■ EXERCISE REQUIREMENTS ■
Write out the following listing's lines from the one with "Contact (207, 153)" to the one with "[الجزیره] (68, 31)", exactly, with both included and no others.

■ DATA IN THIS EXERCISE ■
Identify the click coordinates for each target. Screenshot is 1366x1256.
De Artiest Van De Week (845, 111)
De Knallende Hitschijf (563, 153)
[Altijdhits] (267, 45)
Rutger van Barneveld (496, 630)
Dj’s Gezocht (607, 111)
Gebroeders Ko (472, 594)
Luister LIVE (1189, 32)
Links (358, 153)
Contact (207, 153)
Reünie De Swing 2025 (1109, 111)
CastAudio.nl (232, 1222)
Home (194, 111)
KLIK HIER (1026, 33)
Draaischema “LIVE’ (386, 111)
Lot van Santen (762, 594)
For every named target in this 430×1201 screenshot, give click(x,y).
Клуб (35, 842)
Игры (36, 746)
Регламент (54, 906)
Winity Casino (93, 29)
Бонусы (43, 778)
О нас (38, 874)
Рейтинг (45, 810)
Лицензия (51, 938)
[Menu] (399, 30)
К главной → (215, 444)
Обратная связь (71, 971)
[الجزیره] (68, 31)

==

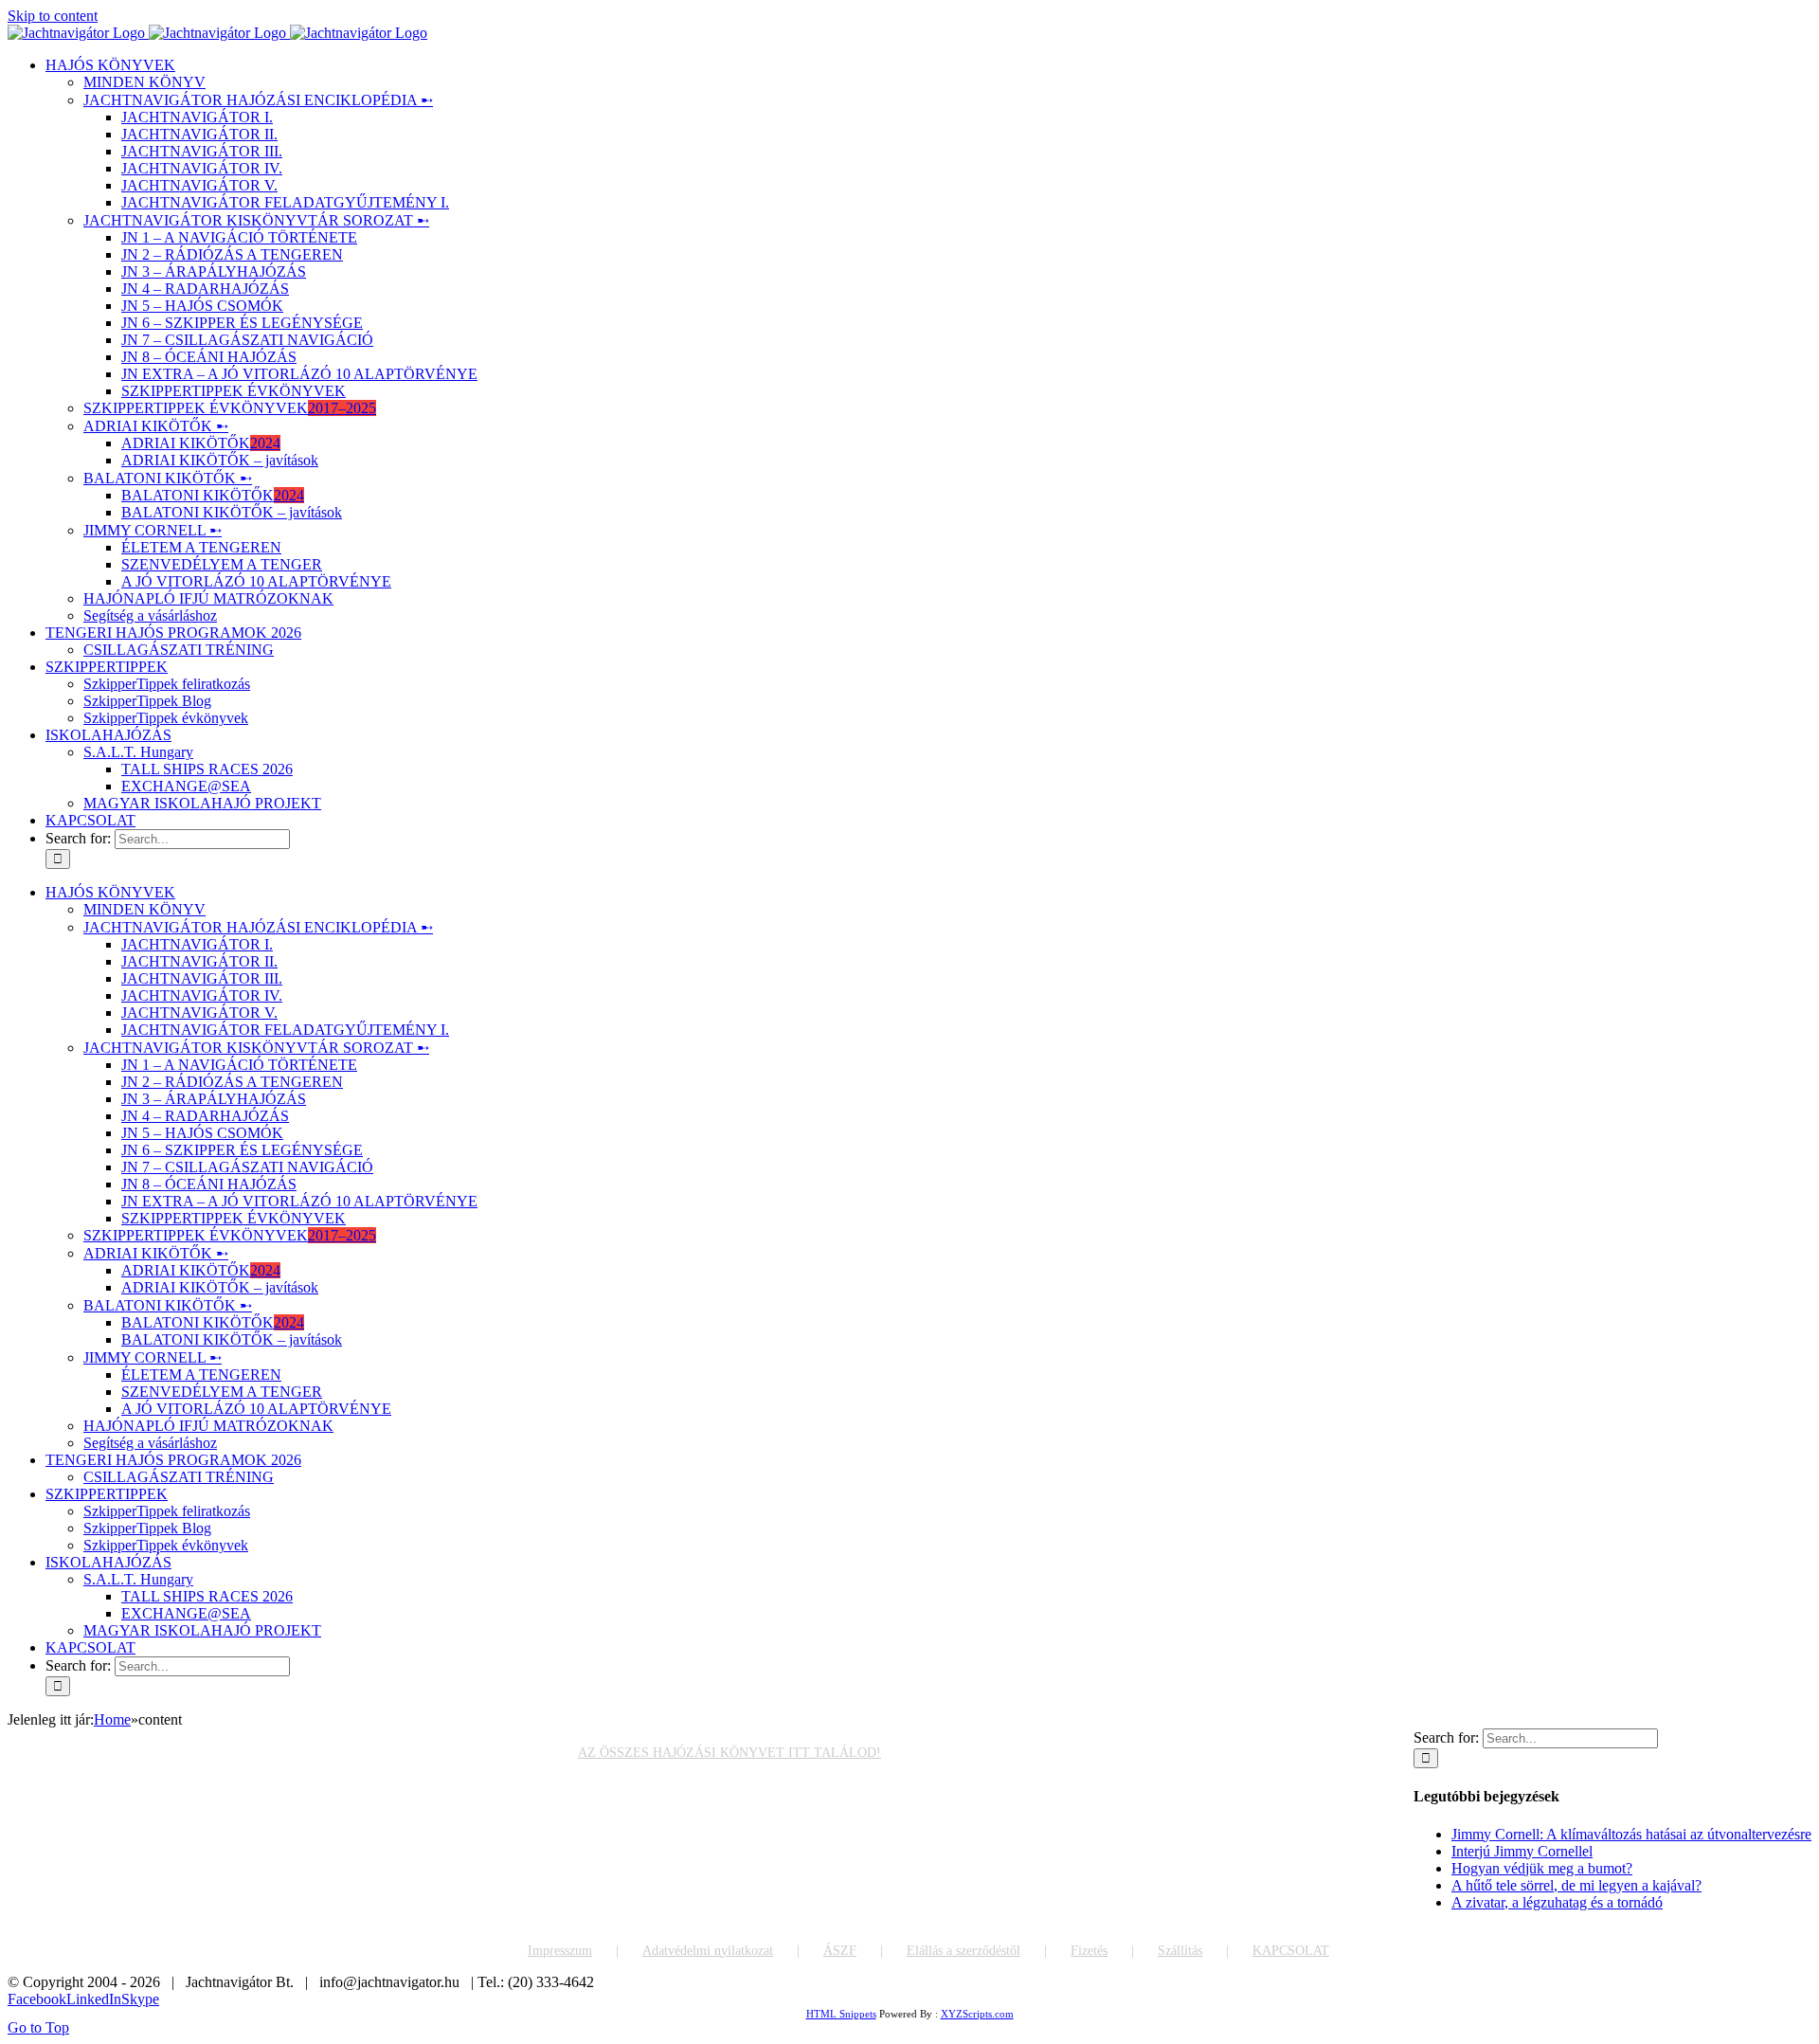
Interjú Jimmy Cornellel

■ PROBLEM SOLUTION ■
Contact (207, 153)
Reünie De Swing 2025 (1109, 111)
CastAudio.nl (232, 1222)
Home (194, 111)
KLIK HIER (1026, 33)
Draaischema “LIVE’ (386, 111)
Lot van Santen (762, 594)
For every named target in this 430×1201 screenshot, give click(x,y).
Клуб (35, 842)
Игры (36, 746)
Регламент (54, 906)
Winity Casino (93, 29)
Бонусы (43, 778)
О нас (38, 874)
Рейтинг (45, 810)
Лицензия (51, 938)
[Menu] (399, 30)
К главной → (215, 444)
Обратная связь (71, 971)
[الجزیره] (68, 31)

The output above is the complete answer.